= Maple decline =

Maple decline is a term describing loss of vigor and dieback in forests or urban plantings of maple trees. It is not a disease or a syndrome, nor is it contagious or endemic. Instead, it is a generalized set of symptoms that may be applied to any species of tree suffering a wide range of different stressors.

Norway maple, red maple and sugar maple are the species most commonly affected. The trouble often starts after insect-induced defoliation, which weakens the trees and makes them more susceptible to secondary pathogens. Early signs of decline include small or scorched foliage, and premature fall colors on some of a tree's branches. Later, dead twigs may become visible as signs of distress become evident throughout the crown. As the tree's condition deteriorates, whole branches die. The tree may attempt to compensate for its diminishing crown by producing leafy shoots on its trunk. The defoliation may occur early enough that the tree may produce new leaves in summer that do not harden off before the first frost. Fruiting bodies of bracket fungi may appear on the trunk or in the crown. Eventually, the whole tree dies. The process from first signs of trouble to total death may span anywhere from a few years to several decades.

In urban areas decline is aggravated by soil compaction or disturbance, soil pollution (caused by discarded cigarettes, pet droppings, careless or malicious use of herbicides, and road salt), air pollution and unfavorable moisture conditions. In rural areas, maple decline is often attributed to soil acidification caused by acid rain. Soils which have developed from nutrient-poor parent materials such as sandstone, quartzite and granite are most sensitive to acidification. Fertile areas often show maple decline where large numbers of livestock such as cattle are allowed to roam in woodlots, as herds or flocks of livestock can compact a soil to a degree which is unfavorable to many of the trees. Carelessness with machinery or taps in sugar bushes is a frequent cause of decline in sugar maple and black maple.

Unusual weather conditions can also lead to maple decline. A classic example occurred across southern Quebec in 1981 when an exceptional February thaw destroyed the snow cover. Later, hard frost penetrated the unprotected ground. The soil was still frozen when the growing season began. Widespread dieback was seen over the remainder of the decade. Subsequent experimentation has verified that trees in Quebec are more likely to show stunted growth and dieback where snow cover is prevented from developing over a winter.

- [Available data]
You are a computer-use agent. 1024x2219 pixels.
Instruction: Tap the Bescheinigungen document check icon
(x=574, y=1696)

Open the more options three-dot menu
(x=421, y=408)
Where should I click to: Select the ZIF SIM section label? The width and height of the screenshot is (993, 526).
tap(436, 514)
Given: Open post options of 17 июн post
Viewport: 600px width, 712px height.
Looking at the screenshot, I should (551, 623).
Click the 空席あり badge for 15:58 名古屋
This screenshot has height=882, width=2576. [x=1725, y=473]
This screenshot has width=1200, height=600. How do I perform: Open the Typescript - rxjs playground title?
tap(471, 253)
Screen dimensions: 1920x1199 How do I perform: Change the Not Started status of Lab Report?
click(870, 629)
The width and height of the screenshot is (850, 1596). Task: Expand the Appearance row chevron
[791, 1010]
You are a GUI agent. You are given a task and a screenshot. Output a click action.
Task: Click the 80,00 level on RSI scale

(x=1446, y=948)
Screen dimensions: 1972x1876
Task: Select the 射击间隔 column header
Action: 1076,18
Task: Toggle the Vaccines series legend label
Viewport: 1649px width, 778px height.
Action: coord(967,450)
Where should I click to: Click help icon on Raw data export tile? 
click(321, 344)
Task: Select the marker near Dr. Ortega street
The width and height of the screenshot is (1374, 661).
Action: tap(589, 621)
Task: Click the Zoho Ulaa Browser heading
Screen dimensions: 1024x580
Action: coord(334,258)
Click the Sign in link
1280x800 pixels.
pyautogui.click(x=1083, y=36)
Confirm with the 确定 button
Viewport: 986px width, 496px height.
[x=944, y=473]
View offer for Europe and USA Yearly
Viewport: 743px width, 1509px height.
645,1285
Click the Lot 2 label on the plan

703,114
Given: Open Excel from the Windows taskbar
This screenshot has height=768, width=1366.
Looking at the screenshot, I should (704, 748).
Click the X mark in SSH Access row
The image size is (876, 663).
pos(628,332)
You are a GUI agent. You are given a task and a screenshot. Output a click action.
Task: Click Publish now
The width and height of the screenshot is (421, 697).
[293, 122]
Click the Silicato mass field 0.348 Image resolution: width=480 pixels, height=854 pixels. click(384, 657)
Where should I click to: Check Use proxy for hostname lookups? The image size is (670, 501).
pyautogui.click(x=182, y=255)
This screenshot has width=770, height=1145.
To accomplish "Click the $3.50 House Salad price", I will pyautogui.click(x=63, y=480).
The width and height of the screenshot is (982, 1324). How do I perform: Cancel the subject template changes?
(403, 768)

- [What the task asks]
According to the maple decline text, why do fertile areas often show maple decline where large numbers of livestock roam in woodlots? Answer in one to three sentences. This task relies only on the maple decline text, not on the data.

- [Task answer]
Herds or flocks of livestock such as cattle can compact the soil to a degree that is unfavorable to many of the trees.